Originally published in WBM Wine Magazine – August 2011

A website should be one of the core assets at the centre of your brand’s communication mix. In fact, it’s imperative. However, gone are the days where a website is purely an online company ‘brochure’ outlining your products and services. Whilst these sites may look good initially, you won’t get you repeat visitors who are engaging and interacting with your brand. Online experts like Chris Brogan and Darren Rowse believe that a website should be the “hub” of any business’s marketing communications plan and be a ‘home base’ to which other platforms drive people to.

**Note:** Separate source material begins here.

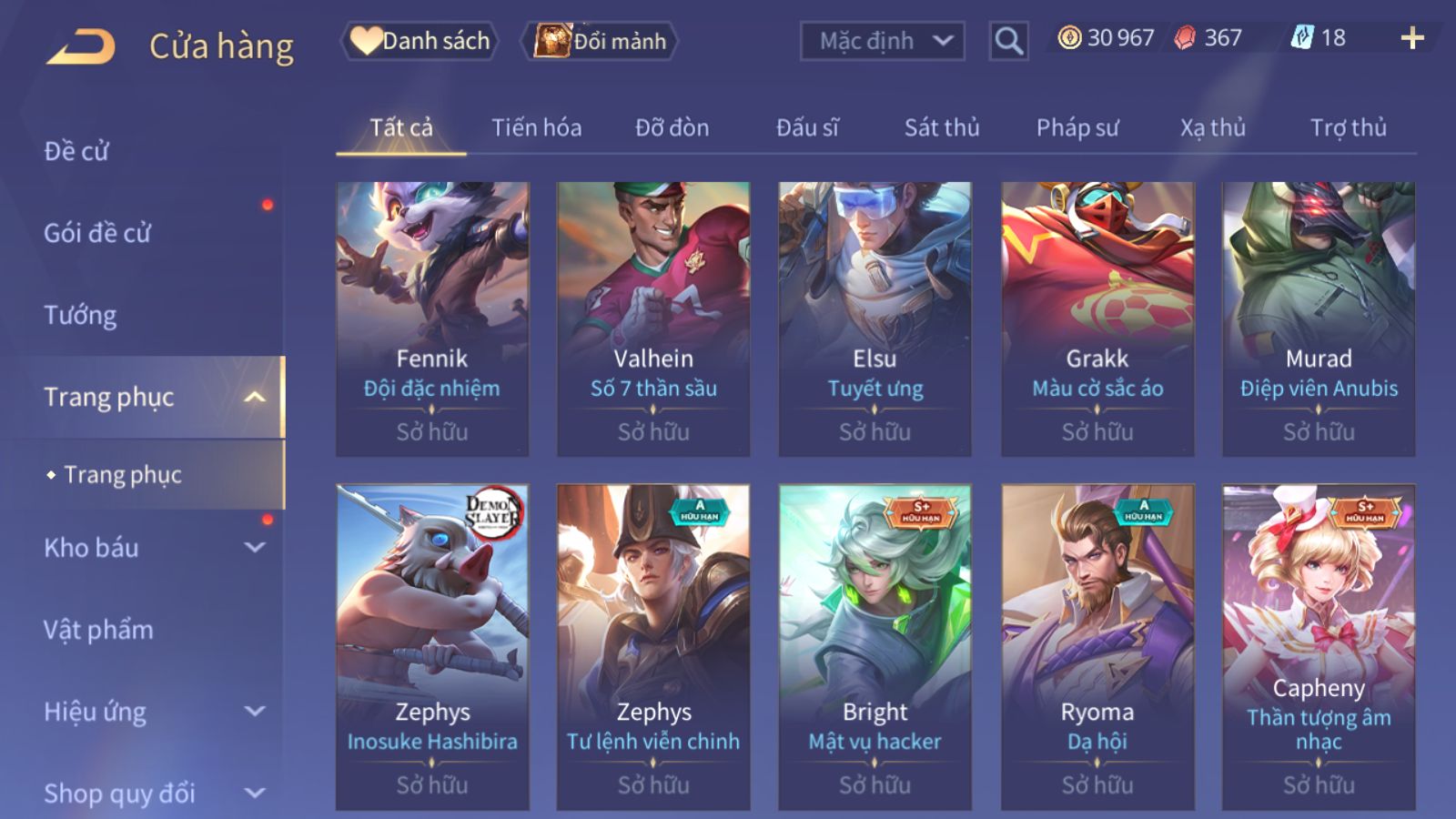Expand the Kho báu sidebar section

[x=255, y=548]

If you’re thinking about launching a new website here are a few tips to consider to ensure your website is effective and driving maximum returns for your business:

  • Content is king – before you launch straight into the design you need to carefully consider your key messages and how you are going to create content that is compelling and useful to the end user. Coming up with a map of the content and a site map structure upfront is critical so you are clearly aware of what information needs to be incorporated. Too often businesses launch their websites as if it is a brochure and then never update it. Regular updates and information are imperative to ensure an on-going user experience. Allocating resources and time to continually update your website on a regular basis will reap results.
  • Appropriate tone and language – it’s worth investing some money into the getting professional help to develop the content for your website once key messages have been identified. Professional copywriters can add a lot of value in getting your messages clear and to communicate your story. An outside perspective is often useful to ensure clarity.
  • Take the time to write a brief – spending the time up front thinking about your objectives and writing a strong digital creative brief will give you a stronger and more effective outcome. This will help the designers to understand exactly what you want to achieve and benchmarks for them to provide the best solutions. Key questions to consider might be:
  •   Do you want to have transactions on the website? What look and feel are you thinking of? Who is your key target market? What images need to be incorporated? What words are important for search engine optimisation? All these elements need to be part of an agency brief.
    • It’s worth also looking around at competitor websites (both inside and outside of your business category) and giving your agency or designer some insight into what you like and dislike about these sites and why. The creative process can often be extremely subjective so it’s useful for designers to understand your style.
    • A flashy design is not always best – Some of the best websites I’ve seen and interacted with recently are actually premium WordPress themes allowing you to keep content up to date and giving the brand a consistent look and feel but without the cost of a custom build. You don’t necessarily need to spend a lot of money on a website to always achieve a great outcome.
    • The right web partner is fundamental to success – Consider whom you are working with and what your relationship is like, as these people will ultimately be the ones you need for support and update in the future. A cheap price doesn’t mean you will get the best of service, and furthermore an expensive price doesn’t mean you will get the best of quality. Spend the time understanding what the costs are, both upfront and ongoing.
    • Integrate relevant plug-ins to keep consumers coming back – As much as we’d like to think people will regularly visit our website, you need to give consumers a reason to keep returning. This means incorporating a way for people to sign up – either via e-newsletter updates driving them back to your website for more information, RSS feeds and social media links. You might have the best looking website in the world but if no one is visiting it then it is worthless.
    • Consider the old age battle of .HTML vs Flash.  These days there are plenty of alternative software programs that mimic flash are viewable in all browsers. Flash can’t be seen on lots of devices so whilst it may look good when shown to you on a PC, it’s not a great user experience when they can’t see your content from the Internet via a Smartphone or via ipads.
  •  Domain name ownership – search for the domain name and think broader than your local market. Don’t just look for a .com.au domain name if you’re based in Australia – see who owns the global domain names and for a small investment it’s worth purchasing others and redirecting them to your own site so you control your domain in key markets.
  • Have patience and be realistic – Make sure you establish objectives and conduct appropriate research before rushing in and getting a site built. Think long term and not just about your immediate needs as it will cost you more in the long run to keep adding to a site when you could have longer term functionality built upfront that can be turned on at a future date.
  • Track and measure – free analytics tools like Google Analytics will allow you to measure how people are interacting with your site so you can optimise and refine.

Most importantly, continue to think about how you’ll use your website as part of your ongoing communications plan and provide relevant and timely information to the various stakeholders who are visiting it. This might man having a separate section for the trade or media with links where they can find useful information. Think outside the box and continue to challenge how you can engage your audience and create a memorable experience with your brand.